(Interface element records)

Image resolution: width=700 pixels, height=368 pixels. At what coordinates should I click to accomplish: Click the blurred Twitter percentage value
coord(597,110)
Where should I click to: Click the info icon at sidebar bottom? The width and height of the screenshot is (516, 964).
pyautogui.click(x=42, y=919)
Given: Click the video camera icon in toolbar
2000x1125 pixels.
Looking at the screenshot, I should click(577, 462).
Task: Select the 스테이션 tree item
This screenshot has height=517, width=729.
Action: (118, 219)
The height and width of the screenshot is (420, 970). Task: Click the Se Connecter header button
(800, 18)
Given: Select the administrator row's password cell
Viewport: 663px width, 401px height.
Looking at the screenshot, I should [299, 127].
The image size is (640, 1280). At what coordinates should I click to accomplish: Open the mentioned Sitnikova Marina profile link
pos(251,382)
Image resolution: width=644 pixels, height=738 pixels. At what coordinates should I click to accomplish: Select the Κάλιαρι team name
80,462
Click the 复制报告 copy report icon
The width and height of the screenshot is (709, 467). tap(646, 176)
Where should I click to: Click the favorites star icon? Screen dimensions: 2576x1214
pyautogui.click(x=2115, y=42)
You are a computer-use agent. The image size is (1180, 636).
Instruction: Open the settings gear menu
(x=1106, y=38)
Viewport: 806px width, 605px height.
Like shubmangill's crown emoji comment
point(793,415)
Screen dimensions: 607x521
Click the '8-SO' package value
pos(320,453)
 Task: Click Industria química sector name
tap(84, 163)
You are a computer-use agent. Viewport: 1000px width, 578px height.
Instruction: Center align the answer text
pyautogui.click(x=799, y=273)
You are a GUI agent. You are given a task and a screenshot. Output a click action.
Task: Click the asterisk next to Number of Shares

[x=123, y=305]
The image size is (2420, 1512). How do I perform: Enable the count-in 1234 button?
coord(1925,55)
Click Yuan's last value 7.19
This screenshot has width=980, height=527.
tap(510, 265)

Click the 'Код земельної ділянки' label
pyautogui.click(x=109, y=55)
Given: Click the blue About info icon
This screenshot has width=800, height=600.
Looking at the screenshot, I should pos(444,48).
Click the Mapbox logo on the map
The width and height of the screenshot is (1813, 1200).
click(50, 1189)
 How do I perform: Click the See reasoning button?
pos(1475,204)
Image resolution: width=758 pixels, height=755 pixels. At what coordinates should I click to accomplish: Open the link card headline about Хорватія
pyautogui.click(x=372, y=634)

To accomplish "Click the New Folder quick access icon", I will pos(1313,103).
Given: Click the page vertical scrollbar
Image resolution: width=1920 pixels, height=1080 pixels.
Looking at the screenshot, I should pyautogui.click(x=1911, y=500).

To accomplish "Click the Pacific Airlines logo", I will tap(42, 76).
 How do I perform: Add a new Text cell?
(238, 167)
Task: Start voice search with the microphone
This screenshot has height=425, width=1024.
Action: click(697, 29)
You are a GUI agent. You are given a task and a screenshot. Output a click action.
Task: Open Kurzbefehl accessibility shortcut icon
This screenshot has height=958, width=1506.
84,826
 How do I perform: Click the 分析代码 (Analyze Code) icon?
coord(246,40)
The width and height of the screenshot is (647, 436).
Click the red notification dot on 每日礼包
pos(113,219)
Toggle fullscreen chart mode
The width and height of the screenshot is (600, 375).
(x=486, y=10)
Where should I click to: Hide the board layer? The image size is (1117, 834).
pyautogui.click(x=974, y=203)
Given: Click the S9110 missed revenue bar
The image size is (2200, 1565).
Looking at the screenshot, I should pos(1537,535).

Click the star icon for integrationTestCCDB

● What is being asked
Rename "Instruction" to "Command" at each occurrence in the listing, and reproduce all the other lines unchanged.

● Correct answer
Image resolution: width=700 pixels, height=368 pixels. At what coordinates should I click to accomplish: Click the blurred Twitter percentage value
coord(597,110)
Where should I click to: Click the info icon at sidebar bottom? The width and height of the screenshot is (516, 964).
pyautogui.click(x=42, y=919)
Given: Click the video camera icon in toolbar
2000x1125 pixels.
Looking at the screenshot, I should click(577, 462).
Task: Select the 스테이션 tree item
This screenshot has height=517, width=729.
Action: (118, 219)
The height and width of the screenshot is (420, 970). Task: Click the Se Connecter header button
(800, 18)
Given: Select the administrator row's password cell
Viewport: 663px width, 401px height.
Looking at the screenshot, I should [299, 127].
The image size is (640, 1280). At what coordinates should I click to accomplish: Open the mentioned Sitnikova Marina profile link
pos(251,382)
Image resolution: width=644 pixels, height=738 pixels. At what coordinates should I click to accomplish: Select the Κάλιαρι team name
80,462
Click the 复制报告 copy report icon
The width and height of the screenshot is (709, 467). tap(646, 176)
Where should I click to: Click the favorites star icon? Screen dimensions: 2576x1214
pyautogui.click(x=2115, y=42)
You are a computer-use agent. The image size is (1180, 636).
Command: Open the settings gear menu
(x=1106, y=38)
Viewport: 806px width, 605px height.
Like shubmangill's crown emoji comment
point(793,415)
Screen dimensions: 607x521
Click the '8-SO' package value
pos(320,453)
 Task: Click Industria química sector name
tap(84, 163)
You are a computer-use agent. Viewport: 1000px width, 578px height.
Command: Center align the answer text
pyautogui.click(x=799, y=273)
You are a GUI agent. You are given a task and a screenshot. Output a click action.
Task: Click the asterisk next to Number of Shares

[x=123, y=305]
The image size is (2420, 1512). How do I perform: Enable the count-in 1234 button?
coord(1925,55)
Click Yuan's last value 7.19
This screenshot has width=980, height=527.
tap(510, 265)

Click the 'Код земельної ділянки' label
pyautogui.click(x=109, y=55)
Given: Click the blue About info icon
This screenshot has width=800, height=600.
Looking at the screenshot, I should pos(444,48).
Click the Mapbox logo on the map
The width and height of the screenshot is (1813, 1200).
click(50, 1189)
 How do I perform: Click the See reasoning button?
pos(1475,204)
Image resolution: width=758 pixels, height=755 pixels. At what coordinates should I click to accomplish: Open the link card headline about Хорватія
pyautogui.click(x=372, y=634)

To accomplish "Click the New Folder quick access icon", I will pos(1313,103).
Given: Click the page vertical scrollbar
Image resolution: width=1920 pixels, height=1080 pixels.
Looking at the screenshot, I should pyautogui.click(x=1911, y=500).

To accomplish "Click the Pacific Airlines logo", I will tap(42, 76).
 How do I perform: Add a new Text cell?
(238, 167)
Task: Start voice search with the microphone
This screenshot has height=425, width=1024.
Action: click(697, 29)
You are a GUI agent. You are given a task and a screenshot. Output a click action.
Task: Open Kurzbefehl accessibility shortcut icon
This screenshot has height=958, width=1506.
84,826
 How do I perform: Click the 分析代码 (Analyze Code) icon?
coord(246,40)
The width and height of the screenshot is (647, 436).
Click the red notification dot on 每日礼包
pos(113,219)
Toggle fullscreen chart mode
The width and height of the screenshot is (600, 375).
(x=486, y=10)
Where should I click to: Hide the board layer? The image size is (1117, 834).
pyautogui.click(x=974, y=203)
Given: Click the S9110 missed revenue bar
The image size is (2200, 1565).
Looking at the screenshot, I should pos(1537,535).

Click the star icon for integrationTestCCDB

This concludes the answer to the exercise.